I was floored. My photo was deleted because I violated a Group Rule. Which one?
My photo was not good enough. WTF?!?!? It wasn't up to their "high standards"!
Jesus. . . I felt like a teenage girl. I felt bullied. I wanted to climb into the bathtub and slit my wrists. I'd been fooling myself too long, and now I was exposed. My photography is shit. I should take my blog down. Too much evidence of my hubris and lack of photographic acumen.
But. . . wait a minute. . . look at some of these other photographs on the site. What? Are they shitting me? THESE are of high quality? THESE meet their "high standards"?!?!? O.K., fuckers--put up your dukes. Let's get ready to rumble!
Yep. I thought all that. Not really. I am always on Team Bourdain, but not over this. But the power of social media became very evident to me that day, the Twin Peaks of Embarrassment and Rage.
I still like the photo. Whatever. Differences of opinion--that's what makes a horse race, or so they say.
And there ARE a lot of good photos on that forum. More than most. So. . . hat in hand. . . I'll keep looking. Maybe I'll learn something.
But Jesus. It's not like I sent a story to the New Yorker and got back a rejection slip. I mean. . . this is a fucking FaceBook page! It IS embarrassing.
I had the better idea when I was on Team Vivian Maier. Let them find me when I'm dead. In the meantime, I'll just keep making pictures.
Thank you for listening, Father. Hail Mary's. . . yes. . . I will.

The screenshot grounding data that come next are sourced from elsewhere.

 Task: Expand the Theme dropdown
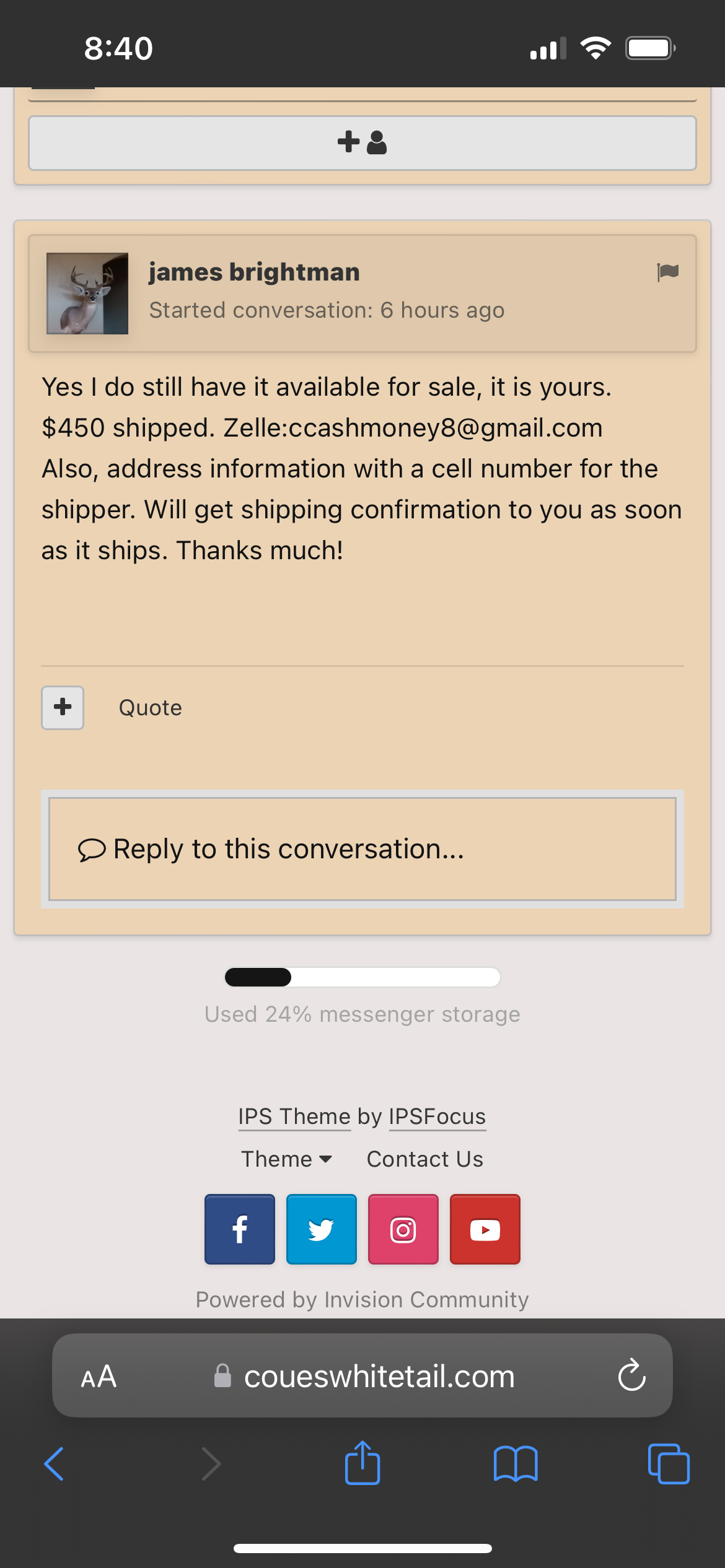pos(287,1159)
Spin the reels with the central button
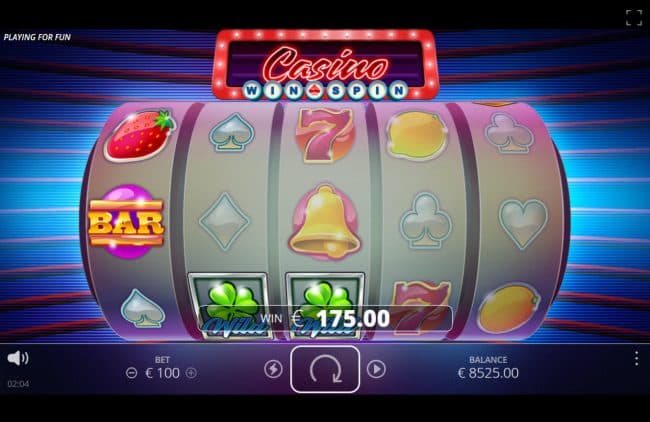 click(x=325, y=369)
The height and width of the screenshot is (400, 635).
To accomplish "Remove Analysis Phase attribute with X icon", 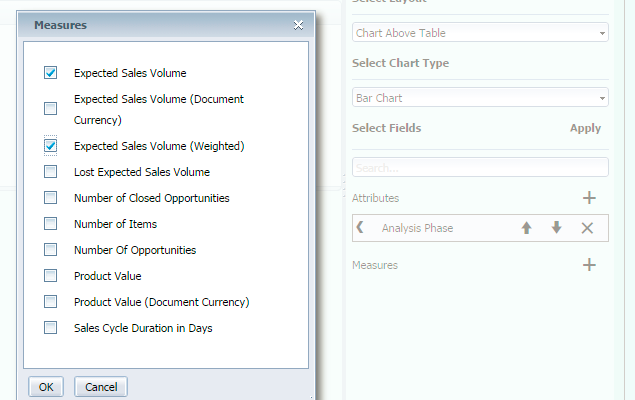I will coord(587,228).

I shouldn't have brought it up. I know how people are. Some will be secretly (or not so secretly) thrilled by this. "He needed to be taken down a couple pegs," they will think. "The boy has gotten too haughty." That's the way people are, I know. Yea. . . I'm like that often enough, too, of course. I have often thrilled at someone's defeat much more than I have at someone's victory. I can be a real prick, too.
But things like that just don't seem to matter as much any more. What people think or how they act are rarely of any importance to me now. I feel a negligible need for vengeance. Only here and there.
I didn't leave the house yesterday until it was time to have dinner with mother. And I didn't want to then. Is this a bad sign? I think it is a bad sign. I should want to be "out there," right? I just don't feel it right now. But please. . . don't call the hotline. I'll be fine.
Of course, I should probably end these confessions, too (though today's is pretty funny). I need to get out and find some stories. This navel gazing is not its own reward.